Saved entries
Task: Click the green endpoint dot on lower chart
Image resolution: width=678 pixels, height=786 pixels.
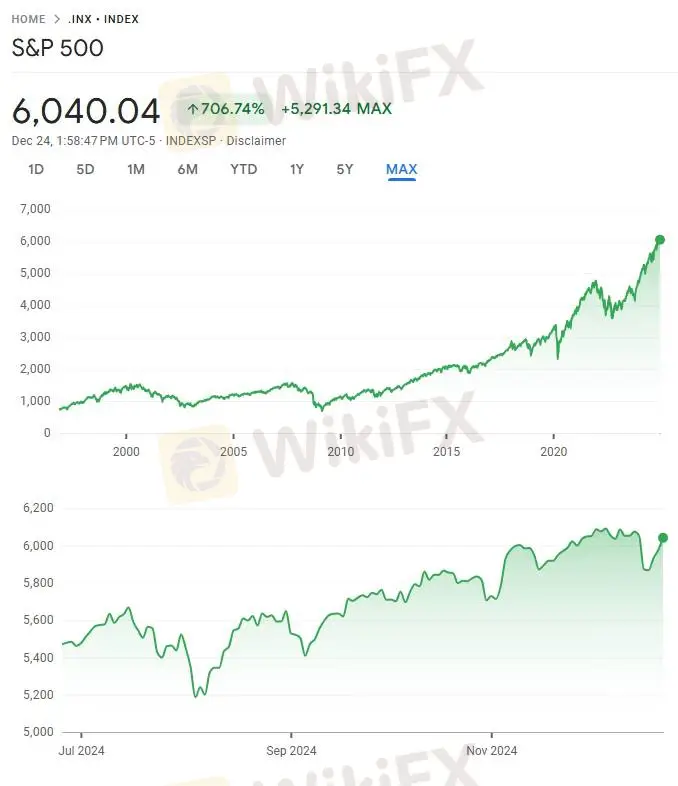Action: click(x=663, y=538)
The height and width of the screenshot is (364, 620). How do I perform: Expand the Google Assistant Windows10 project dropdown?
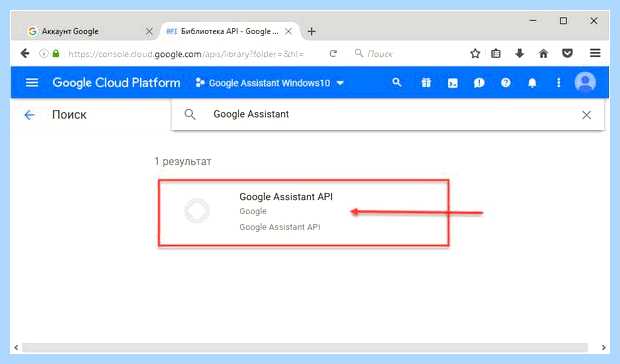[x=270, y=83]
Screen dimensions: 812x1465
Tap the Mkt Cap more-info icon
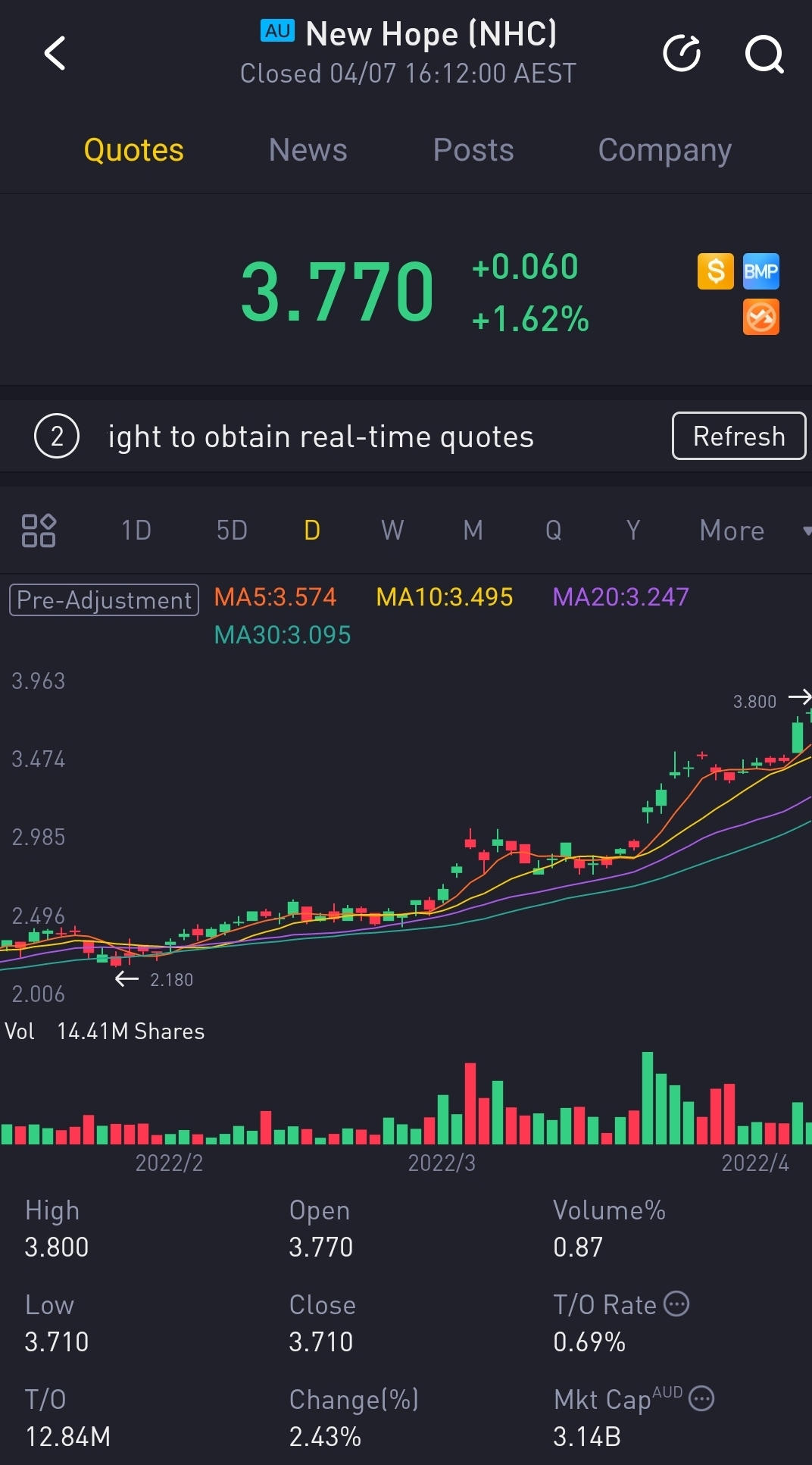pyautogui.click(x=701, y=1398)
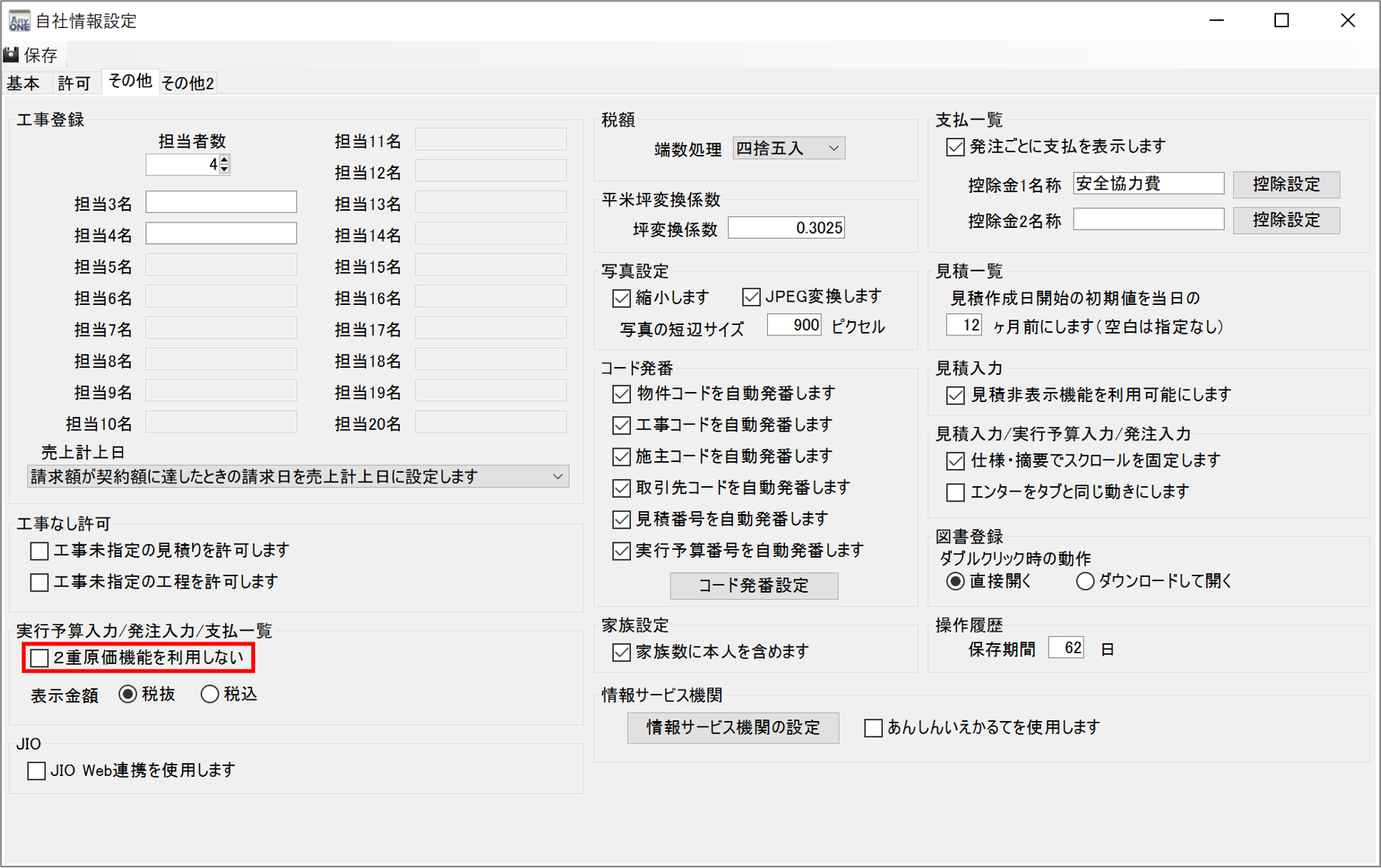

▶ _The problem_: Write out the data exactly, and exclude every picture it holds.

▶ _Finished task_:
Task: Click the green endpoint dot on lower chart
Image resolution: width=678 pixels, height=786 pixels.
Action: click(x=663, y=538)
The height and width of the screenshot is (364, 620). How do I perform: Expand the Google Assistant Windows10 project dropdown?
[x=270, y=83]
Screen dimensions: 812x1465
Tap the Mkt Cap more-info icon
pyautogui.click(x=701, y=1398)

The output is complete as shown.